REPUBLIKA.CO.ID, Oleh: Ahmad Sarbini
Suatu ketika, Rasulullah SAW mewanti-wanti agar umatnya mampu mengekspresikan rasa malu kepada Allah SWT dengan sebenarnya. ''Istahyû minallâhi haqqalhayâi (Malulah kalian kepada Allah dengan sebenar-benarnya malu),'' sabda Rasulullah. Mendengar Rasulullah bersabda, kemudian sahabat berkata, ''Yâ nabiyallâhu innâ lanastahyî wal hamdulillâh (Wahai Nabi Allah, sungguh kami telah merasa malu).''
Kemudian, Rasulullah bersabda, "Laisa dzâka, walakinal istihyâ'a minallâhi haqqalhayâi antahfadharra'sa wamâ wa'â wa tahfadhalbathna wamâ hawâ watatadzakkaralmauta walbilâ. Faman fa'ala dzâlika faqadistahyâ minallâhi haqqalhayâi (Bukan itu yang aku maksud! Akan tetapi, malu kepada Allah yang sebenarnya itu, kamu menjaga kepala dengan segala yang dikandungnya, menjaga perut dengan segala isinya, dan senantiasa mengingat maut dengan segala siksanya. Barang siapa melakukan semua itu, ia telah merasa malu kepada Allah dengan sebenar-benarnya).''
Perasaan malu ialah salah satu benteng yang sangat efektif untuk menghindarkan kita dari segala bentuk perilaku buruk. Kita tidak akan berkata kotor, kasar, dan cabul karena kita merasa malu. Kita tidak akan membuang sampah sembarangan karena kita merasa malu. Kita menutupi aurat karena merasa malu. Sebagai insan berakal, ketika kita berselisih dengan sesama, menyelesaikannya menggunakan logika dan akal sehat, tidak dengan cara-cara fisik karena kita merasa malu.

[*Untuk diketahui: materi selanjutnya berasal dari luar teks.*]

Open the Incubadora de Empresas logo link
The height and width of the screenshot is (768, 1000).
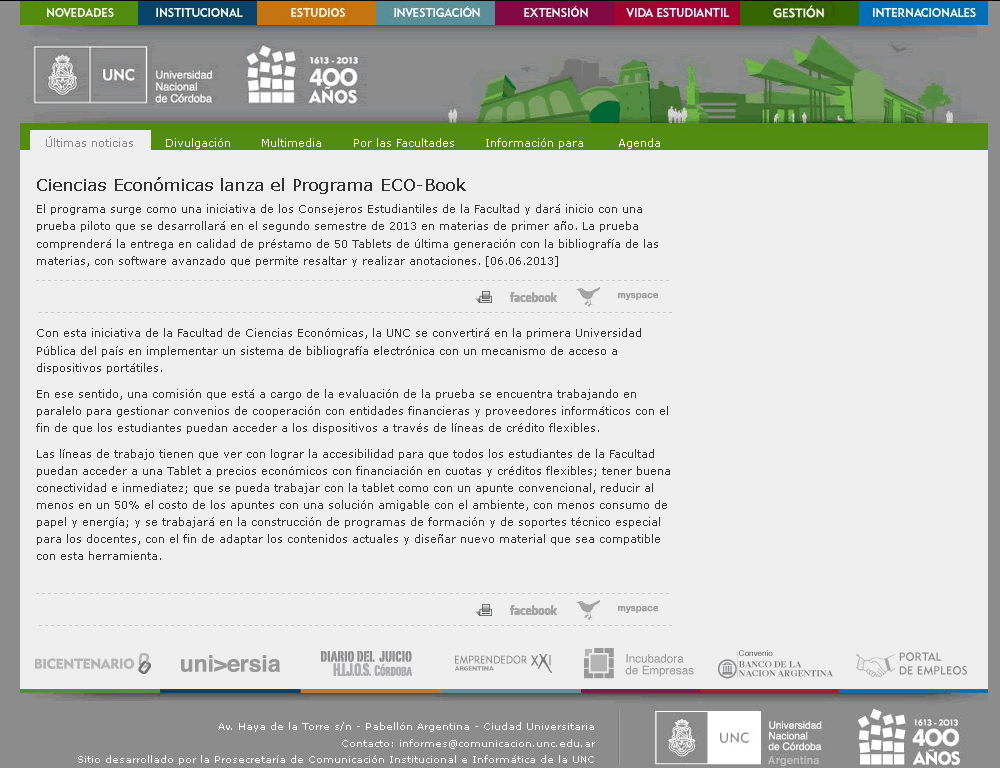point(639,664)
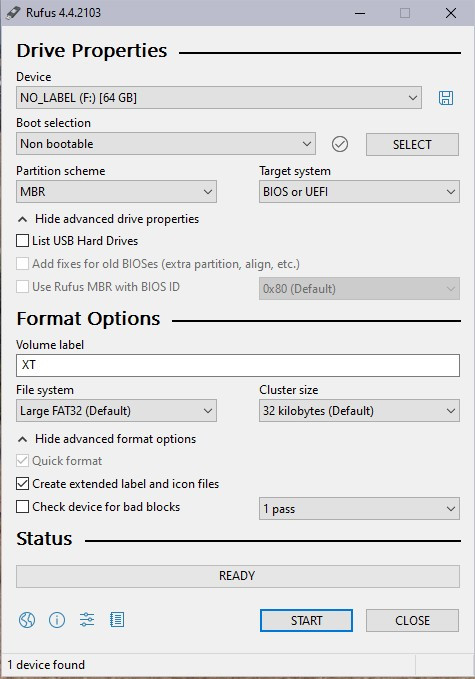Enable List USB Hard Drives checkbox
This screenshot has height=679, width=475.
coord(23,241)
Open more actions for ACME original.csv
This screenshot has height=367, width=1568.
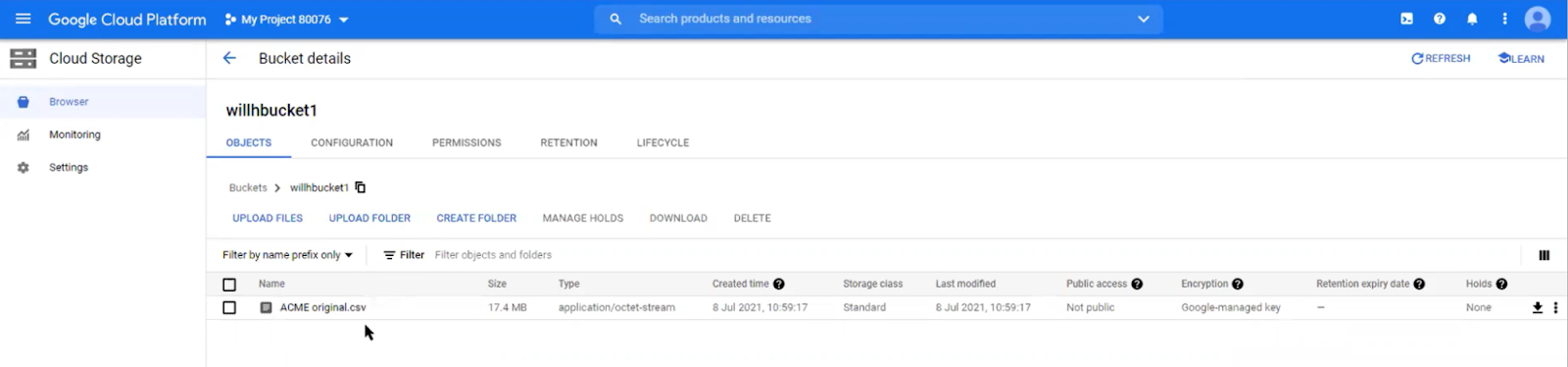point(1555,307)
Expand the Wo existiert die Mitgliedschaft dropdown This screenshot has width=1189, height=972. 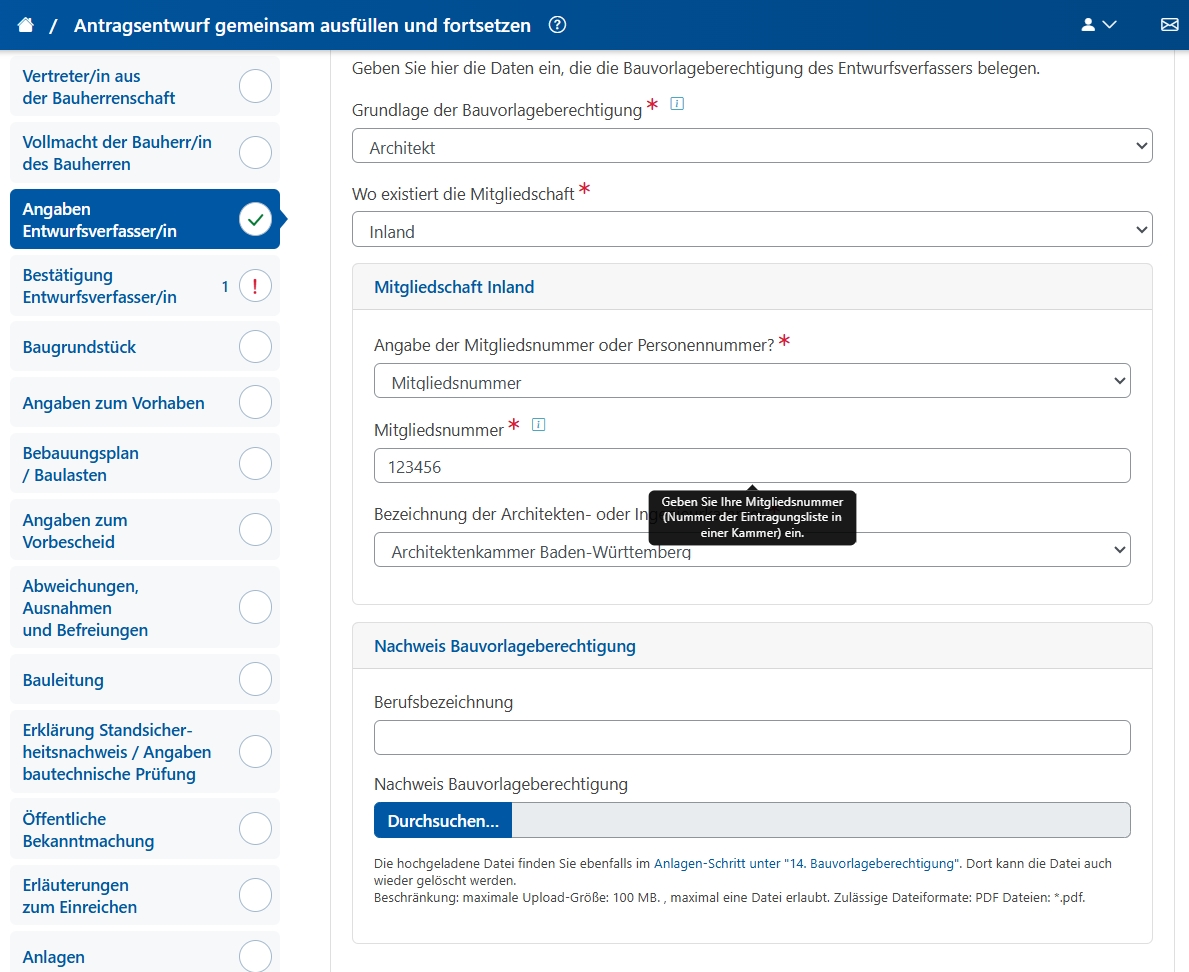click(x=751, y=231)
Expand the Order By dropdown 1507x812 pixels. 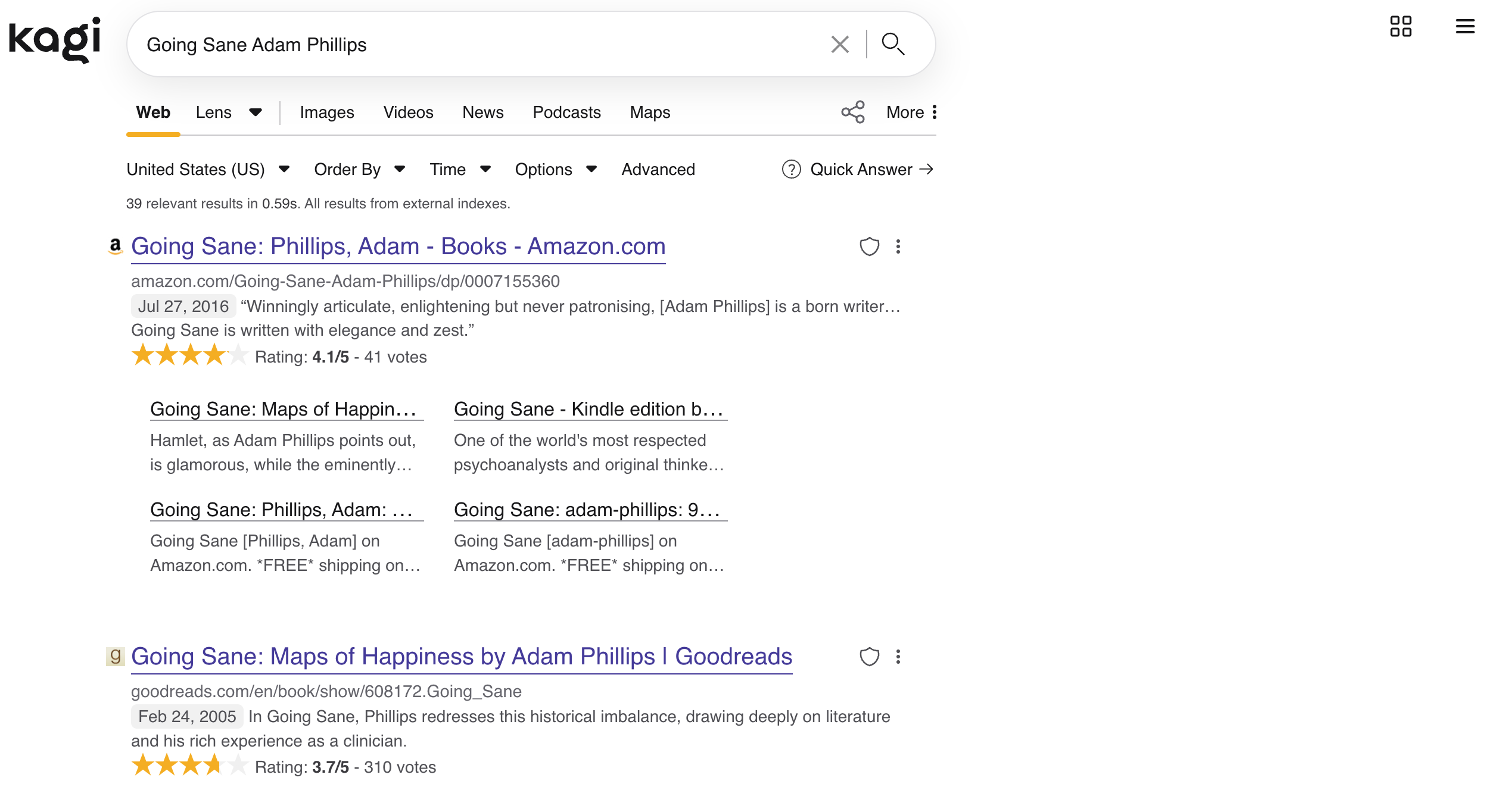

Sementara, makna dari matan hadis ''menjaga kepala dengan segala isi yang dikandungnya" adalah menjaganya dari kebiasaan berpikir buruk (negative thinking), menjaganya dari pengetahuan atau informasi palsu, dan kritis terhadap pengetahuan atau informasi yang diterima. Dari siapa pun pengetahuan atau informasi itu datang, harus diolah secara kritis, sehingga yang tersimpan hanyalah pengetahuan yang bersih, benar, dan ilmu yang mencerahkan, bukan pengetahuan sesat dan menyesatkan.
Adapun, makna dari matan hadis "menjaga perut dengan segala isinya", yakni menjaga perut dari makanan haram yang sudah jelas terlarang, baik zat atau cara memperolehnya, dan menjaganya agar tidak diisi secara berlebihan, sekalipun oleh makanan yang halal.
Kemudian, makna dari matan hadis "senantiasa mengingat maut dengan segala siksanya", yakni dengan kondisi kehidupan yang pragmatis, materialis, hedonis, dan konsumerisme menyebabkan manusia sangat gandrung dengan kesenangan dunia, seolah lupa pada kematian. Padahal, Allah SWT berfirman, "Di mana saja kamu berada, kematian akan mendapatkanmu kendati kamu di dalam benteng yang tinggi lagi kokoh." (QS an-Nisa [4]: 78).
Gandrung terhadap kemewahan duniawi tidak boleh memalingkan kita untuk selalu ingat pada kematian dan memperbanyak bekal untuk kehidupan akhirat. Dengan rasa malu kepada Allah, insya Allah, kita akan mendapatkan kebahagiaan hakiki di akhirat.
Islam mengajarkan bahwa rasa malu merupakan bagian dari iman. Sabda Nabi SAW, al-hayâu' min al-îmân, bahwa perasaan malu adalah sebagian dari iman. Malah, dalam hadis lain, Rasulullah menegaskan, iman dan rasa malu merupakan sesuatu yang tak terpisahkan. Al-îmanu wa al- hayâu' quranâu' jamî'an, faidzâ rufi'a ahaduhuma rufi'a al-âkharu (Iman dan rasa malu senantiasa bersama, apabila salah satunya hilang maka hilanglah yang lainnya). (HR Hakim dan Thabrani). Ini artinya, ekspresi malu dalam keseharian itu merupakan cermin kualitas keimanan kita.
Di dalam aktivitas keseharian, ekspresi rasa malu ditujukan kepada sesama manusia dan Allah. Dari dua ekspresi rasa malu ini, tentu saja nilai ekspresi rasa malu tertinggi adalah ekspresi rasa malu kepada Allah. Ekspresi rasa malu kepada-Nya membuat ekspresi rasa malu kita, kepada sesama menjadi bermakna. Bagaimanapun besarnya ekspresi rasa malu kepada sesama, jika tidak dibarengi dengan ekspresi rasa malu kepada-Nya, ekspresi itu tidak memiliki arti apa-apa di hadapan Allah. Wallâhu a'lam.